Content starts

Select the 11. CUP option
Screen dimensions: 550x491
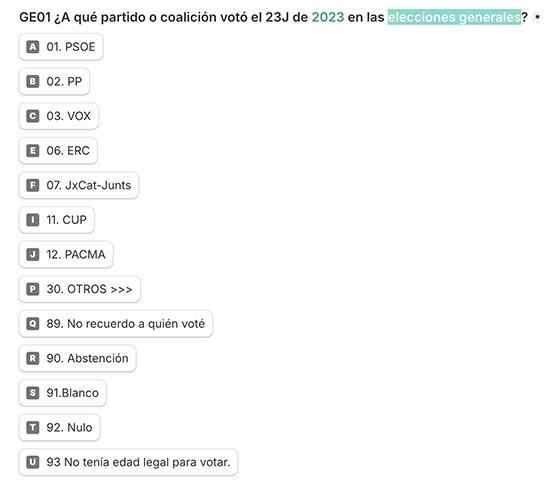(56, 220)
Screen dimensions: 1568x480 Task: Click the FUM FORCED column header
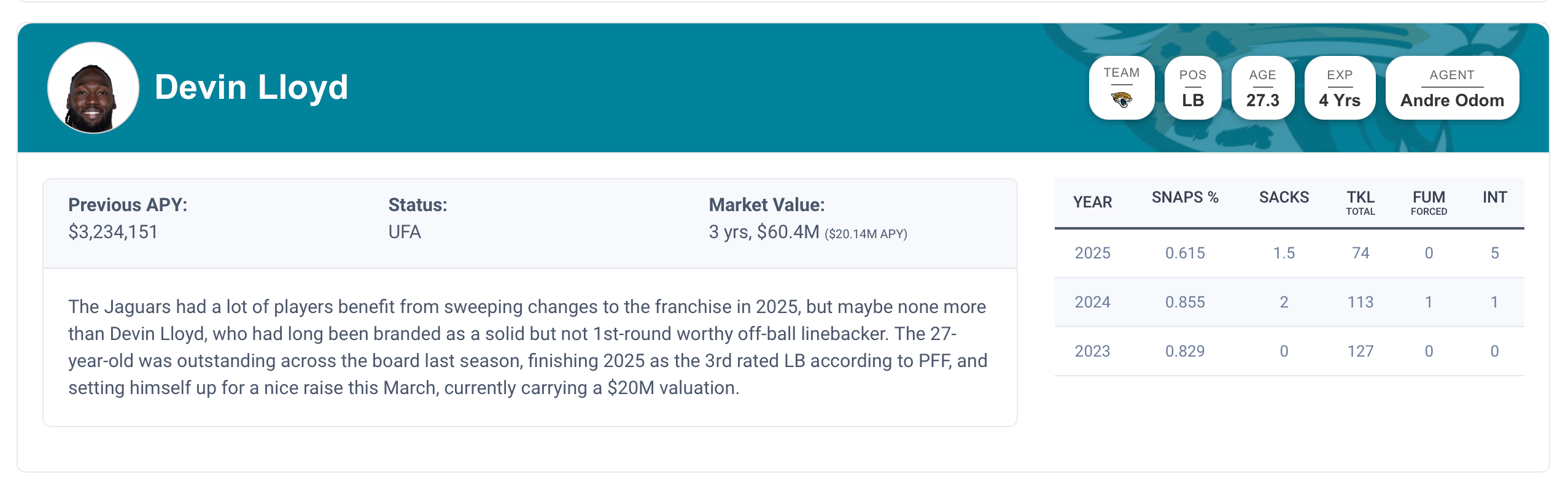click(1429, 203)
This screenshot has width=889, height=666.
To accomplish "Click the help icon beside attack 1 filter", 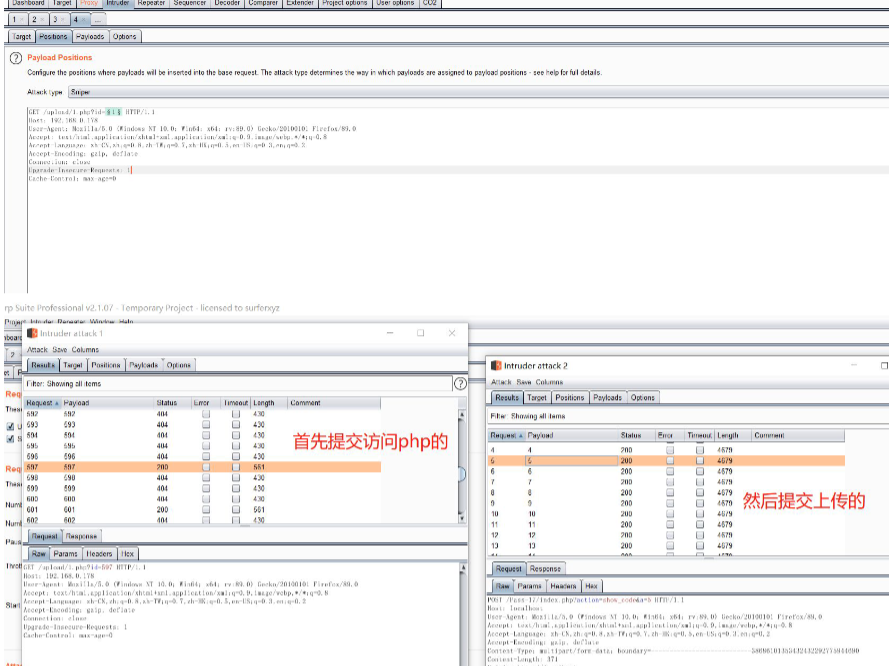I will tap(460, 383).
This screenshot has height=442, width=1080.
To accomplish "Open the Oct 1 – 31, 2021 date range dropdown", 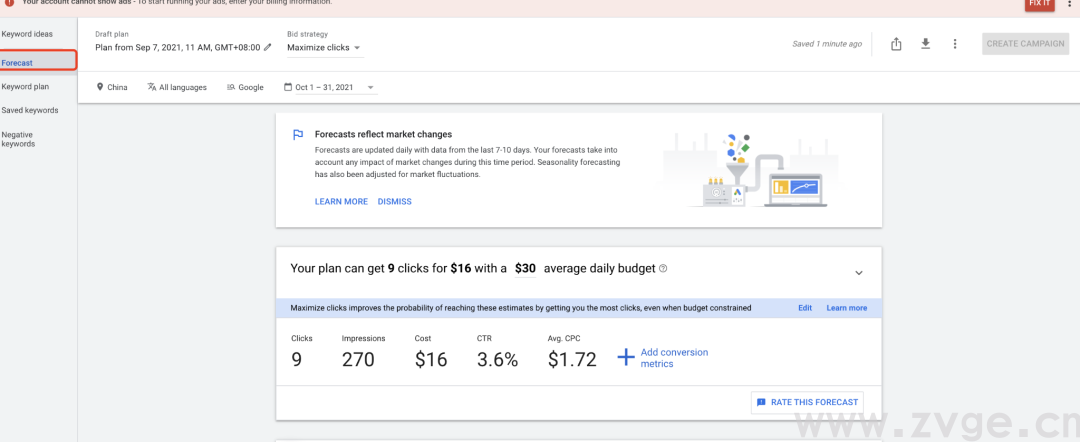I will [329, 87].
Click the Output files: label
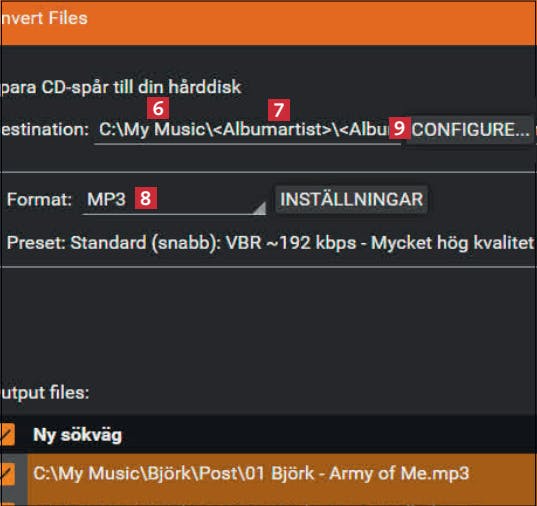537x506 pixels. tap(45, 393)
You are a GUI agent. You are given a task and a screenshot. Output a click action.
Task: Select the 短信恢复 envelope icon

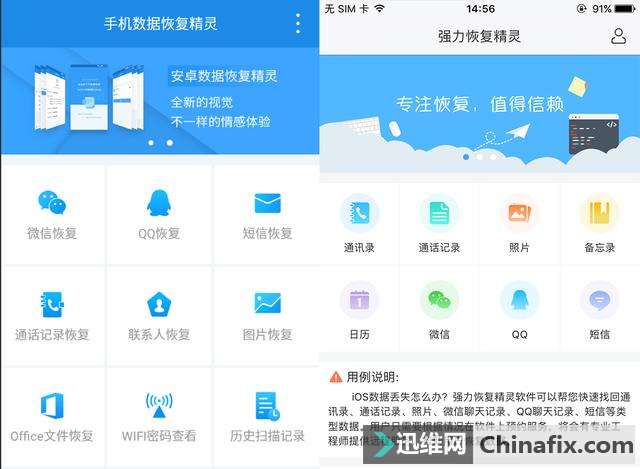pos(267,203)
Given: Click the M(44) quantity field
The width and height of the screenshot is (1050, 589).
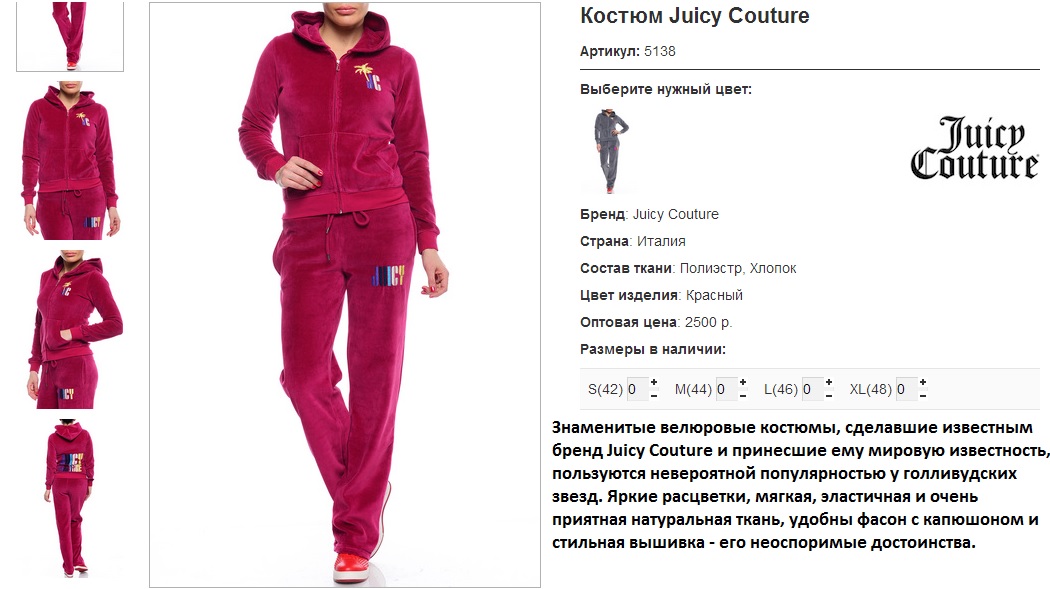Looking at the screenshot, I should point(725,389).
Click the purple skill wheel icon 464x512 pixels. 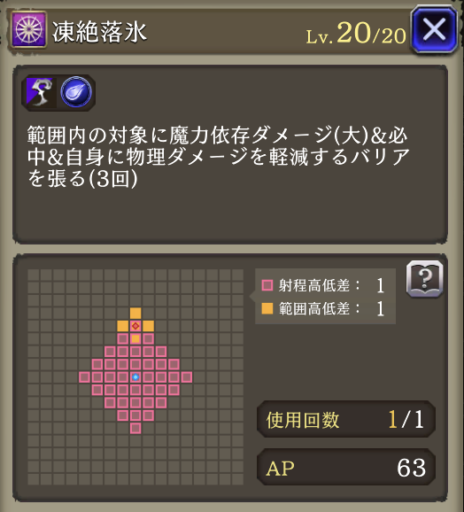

Content ends
Content starts

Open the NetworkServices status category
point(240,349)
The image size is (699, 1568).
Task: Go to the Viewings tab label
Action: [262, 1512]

Content ends
Content starts

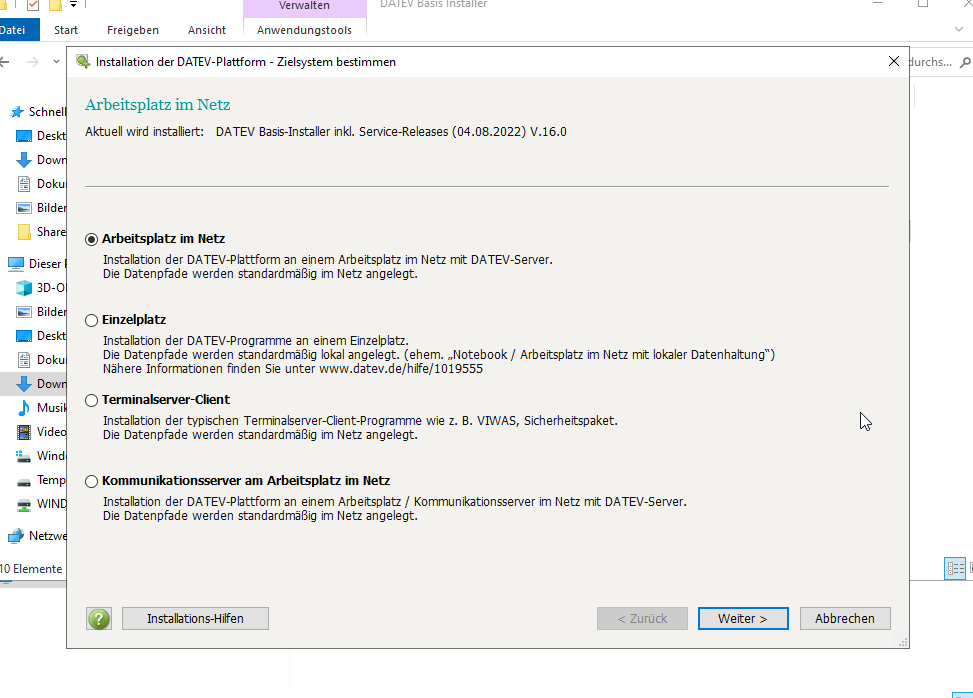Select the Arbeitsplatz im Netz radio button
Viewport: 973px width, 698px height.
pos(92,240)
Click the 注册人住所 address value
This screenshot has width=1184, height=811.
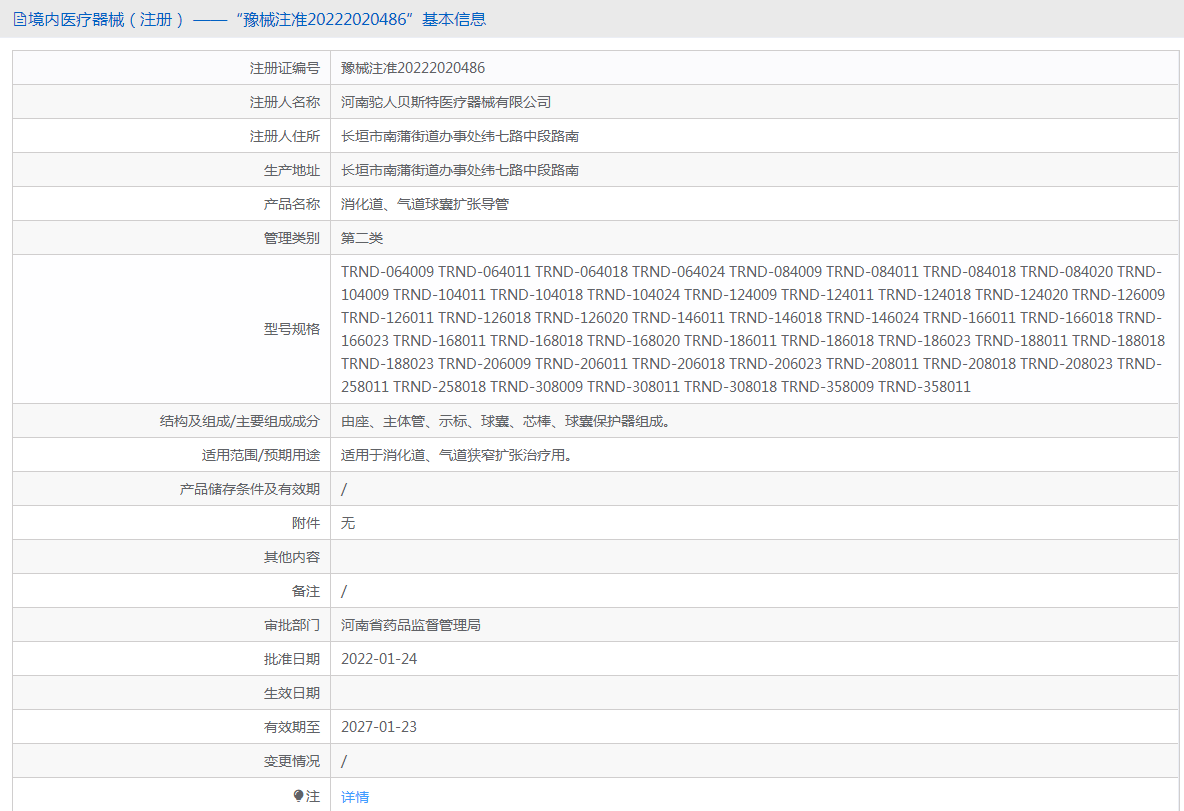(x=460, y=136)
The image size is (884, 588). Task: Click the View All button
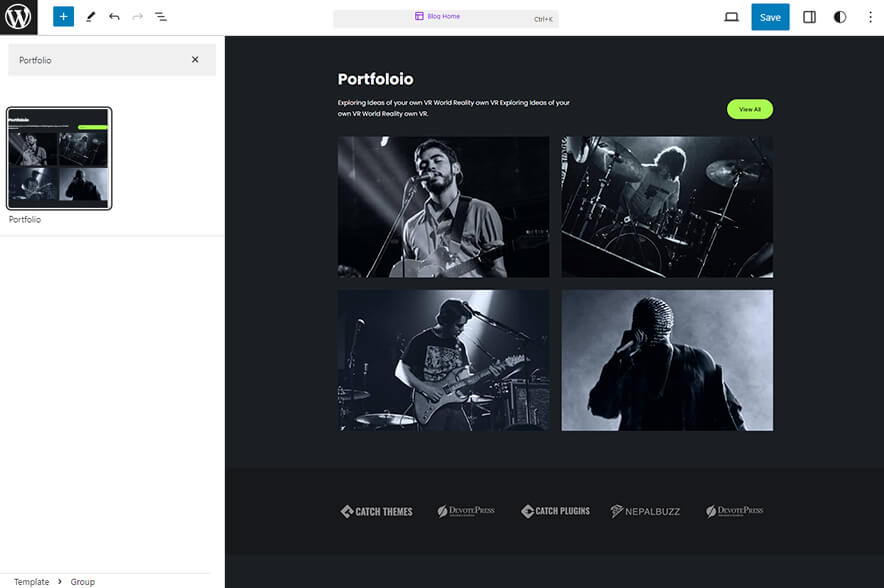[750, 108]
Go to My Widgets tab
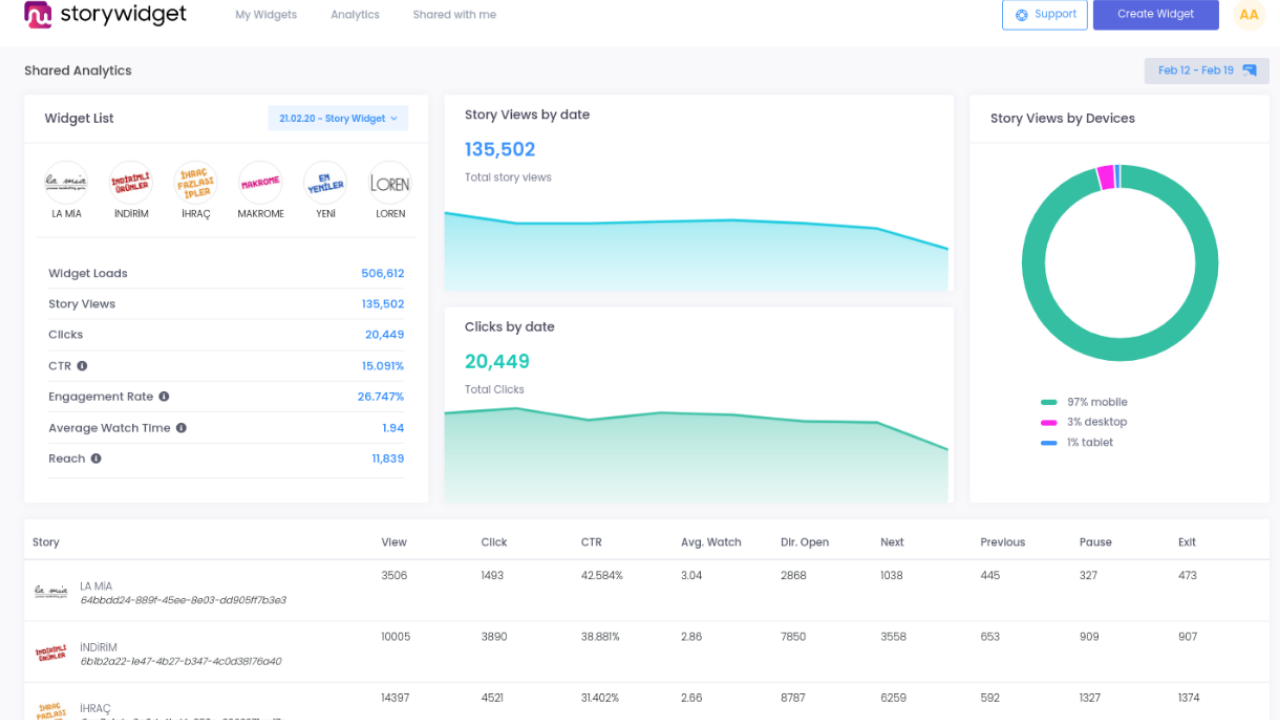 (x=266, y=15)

Content ends

Copy word for word the lines above, starting at the line containing "Task: Select the 短信恢复 envelope icon" and ending at the line containing "Click the purple", inclusive, with no pictures.

Task: Select the 短信恢复 envelope icon

pos(267,203)
Given: Click the M(44) quantity field
The width and height of the screenshot is (1050, 589).
Looking at the screenshot, I should point(725,389).
Click the purple skill wheel icon 464x512 pixels. 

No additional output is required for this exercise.